CRITIQUE (retour). Molly B – D’après James Joyce – Metteuse en scène et interprète : Cécile Morel – Maison de la poésie, Avignon, du 6 au 29 juillet.
Monologue de Molly Bloom revisité, joué/chanté par Cécile Morel.
S’il est un érotisme naturel, c’est celui qui passe par les interdits. Dans cet amour sans restriction Molly exprime crûment ses fantasmes, ses joies et ses peines. Les dialogues, ciselés, répétés comme pour les mettre en danger, apportent l’érotisme joycien qui parcourt le monologue de Molly/Bloom.
Initialement, en tout cas tel qu’il est écrit dans Ulysse, le monologue de Molly est sans ponctuation. Il se lit d’un seul élan. Là, Molly/Cécile Morel scande le dialogue en y insérant des chants, irlandais sans nul doute, que Molly devait chanter de sa très belle voix. C’est une façon de rendre à Molly ce qui lui appartient : sa voix.
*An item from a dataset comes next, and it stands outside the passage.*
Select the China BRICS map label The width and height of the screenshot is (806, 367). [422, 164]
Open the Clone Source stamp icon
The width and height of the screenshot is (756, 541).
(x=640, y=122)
De lui donner une existence charnelle autre que celle que Joyce lui attribue dans Ulysse : ce fameux monologue. Pour Joyce, l’écriture est le lieu opportun ou s’exerce son expression. La plus folle dit-on. «Tout est dans tout », tous les mots sont solubles, mélangeables, déformables, interchangeables, car le Tout adhère à chaque mot, à chaque expression
Nora/Molly/Bloom, elle n’est, pour Joyce, qu’une image. Elle est douée pour ce que Joyce appelle la « vie ». « Es-tu celle qui me comprend ? ».
L’introduction du chant, n’apporte que césures et scansion dans un texte dont la beauté formelle, Joycienne, apporte lui, un bouleversement dans ce qui nous est désormais familier : comment écrit-on ! Comment lit- on !
J’y vais. Pour Cécile Morel qui de sa très belle voix, enchante un monologue toujours aussi dense et aère l’interprétation.